Most employment contracts are considered at-will. Therefore, the employer may have you sign a contract specifying some terms regarding the position, but this does not limit the employer from firing you without any cause or reason. However, even if it is an at- will employment, an employer cannot fire you for discrimination, relatalition, whistle- blowing and or public policy violations. 

Some employment contracts do limit the ability of the employer to fire the employee without any reason and can impose penalties for the employer if the employee is terminated early. This would be something to look for in the contract provisions and determine if there is any limitation to the employer or employee. 

What if the Employment Contract is Breached?

If either the employer or employee does not meet the terms of the contract, it is considered a breach. For example, if the contract states that the employee must receive $105,000 as annual salary and the employer fails to meet that, it would be considered a breach. Also, if the employee signed to stay for a duration of two years with the company but decides to leave earlier this would be considered a breach of the contract. If there is a breach in the employment contract, there are defense available for the parties to seek remedies from. 

What are Some Defenses for a Breach of an Employment Contract?

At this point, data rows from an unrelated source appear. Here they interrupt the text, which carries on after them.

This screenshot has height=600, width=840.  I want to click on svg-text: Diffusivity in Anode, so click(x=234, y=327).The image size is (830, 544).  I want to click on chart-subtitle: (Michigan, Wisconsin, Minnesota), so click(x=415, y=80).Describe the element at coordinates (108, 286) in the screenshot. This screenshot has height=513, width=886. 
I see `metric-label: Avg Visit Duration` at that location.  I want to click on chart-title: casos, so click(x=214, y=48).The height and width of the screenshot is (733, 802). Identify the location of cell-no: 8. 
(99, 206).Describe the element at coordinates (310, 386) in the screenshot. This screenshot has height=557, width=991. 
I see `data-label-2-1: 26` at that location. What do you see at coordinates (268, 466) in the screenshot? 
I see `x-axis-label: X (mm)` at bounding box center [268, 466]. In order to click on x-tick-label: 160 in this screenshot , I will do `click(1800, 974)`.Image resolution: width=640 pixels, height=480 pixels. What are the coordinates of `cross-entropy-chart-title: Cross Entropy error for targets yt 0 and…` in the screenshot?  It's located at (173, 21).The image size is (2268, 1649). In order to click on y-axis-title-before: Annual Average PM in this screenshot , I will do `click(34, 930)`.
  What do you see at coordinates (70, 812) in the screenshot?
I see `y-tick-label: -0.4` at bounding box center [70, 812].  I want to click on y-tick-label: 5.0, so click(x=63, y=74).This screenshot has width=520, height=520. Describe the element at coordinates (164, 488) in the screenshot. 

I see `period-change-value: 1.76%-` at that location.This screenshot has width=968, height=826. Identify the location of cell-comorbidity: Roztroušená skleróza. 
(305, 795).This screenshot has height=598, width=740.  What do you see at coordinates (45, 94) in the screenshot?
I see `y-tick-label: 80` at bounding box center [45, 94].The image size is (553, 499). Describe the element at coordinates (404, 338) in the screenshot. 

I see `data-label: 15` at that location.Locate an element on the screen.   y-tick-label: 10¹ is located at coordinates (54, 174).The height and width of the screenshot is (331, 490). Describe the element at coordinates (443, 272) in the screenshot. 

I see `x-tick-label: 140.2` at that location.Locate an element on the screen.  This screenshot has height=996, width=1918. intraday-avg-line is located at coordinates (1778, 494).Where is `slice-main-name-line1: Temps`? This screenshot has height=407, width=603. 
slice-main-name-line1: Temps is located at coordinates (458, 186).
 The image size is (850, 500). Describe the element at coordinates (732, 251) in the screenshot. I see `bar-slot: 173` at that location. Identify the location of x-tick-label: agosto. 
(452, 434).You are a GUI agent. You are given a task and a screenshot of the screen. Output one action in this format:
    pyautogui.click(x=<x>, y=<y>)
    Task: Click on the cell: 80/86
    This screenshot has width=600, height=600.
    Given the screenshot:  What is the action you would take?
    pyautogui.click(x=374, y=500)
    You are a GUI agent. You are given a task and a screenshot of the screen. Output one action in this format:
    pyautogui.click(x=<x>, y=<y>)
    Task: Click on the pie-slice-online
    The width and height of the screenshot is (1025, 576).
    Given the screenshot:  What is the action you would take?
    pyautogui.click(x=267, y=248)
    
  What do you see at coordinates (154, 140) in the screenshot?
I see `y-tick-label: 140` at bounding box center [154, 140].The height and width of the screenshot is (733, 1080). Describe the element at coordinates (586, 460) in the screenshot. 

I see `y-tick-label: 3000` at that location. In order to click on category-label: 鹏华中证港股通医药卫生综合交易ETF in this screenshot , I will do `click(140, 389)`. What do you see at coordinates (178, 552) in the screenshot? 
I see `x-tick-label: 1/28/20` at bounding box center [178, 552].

If there is a breach in the employment contract, either party can use these defenses. Mistakes can be either mutual or unilateral. A mutual mistake means that both parties erred in the contract terms and the issue arises of whether or not a contract was even formed. Courts are reluctant to enforce the contract if the mistake drastically affects the subject matter of the contract.

 A unilateral mistake is made only by one of the parties and generally it is not a reason to void a contract (unless the other party knew or it had reason to know of the mistake; in such cases the court will likely not enforce it). Similarly, in the employment contracts mistake can be used as a common defense. 

Another defense for employment contracts is duress. It protects a party from being forced to enter into a contract through blackmail, threats of physical harm and other forms of force. Courts will not enforce the contract if there is an indication of any type of duress. 

Undue influence is a lesser force than duress. It is generally when one party exercises control over another person that causes them to get pressured. Usually, this occurs in fiduciary relationships, meaning a relationship among the family members, a trusted person or someone who is in the position of influence over that person. Courts tend to take a closer look at these relationships to determine whether to enforce the contracts between them. 

Additionally, unconscionability can be another defense to employment contracts. This applies when one party entered into a contract that is grossly unfair and they are wrongly induced into contracting. In general, this is seen in situations where one party has more bargaining power than the other. Therefore, the higher position party uses this to their advantage and contracts with them. However, courts will not validate this type of contract. 

Still another defense to contracts is misrepresentation. This usually occurs where one party errs in misrepresenting a material matter and the other party reasonably relies on it. However, fraud is more severe because a party intentionally misrepresents a material matter of the contract. It can also be an omission or concealment of the matter that made the other party contract. Courts will not enforce contracts as a result of fraudulent misrepresentation. 

Furthermore, an employer can turn to another defense called impossibility or impractical. Usually, in this situation one party is unable to perform the terms of the contract due to an event that makes it impossible. Courts will determine if the defense applies case by case basis and determine if there is truly an impossibility for the party to perform their obligations under the contract. 

Lastly, another defense that can be utilized in employment contracts is called frustration of purpose. Generally, this applies in situations where an unexpected event occurs or circumstances arise that frustrate the party’s purpose of entering into the contract. 

Should I Hire a Lawyer for Help with Breach of Contract Issues?

There are several defenses available to the breach of an employment contract. Therefore, if you are struggling to understand them or applying them to your situation, it would be wise to seek out an employment lawyer in your local state. States can vary in their employment laws and it would be useful to obtain more guidance on this to assist with your situation. If you think there has been a breach of the contract, research to determine what type of contract you signed with your employer and its content.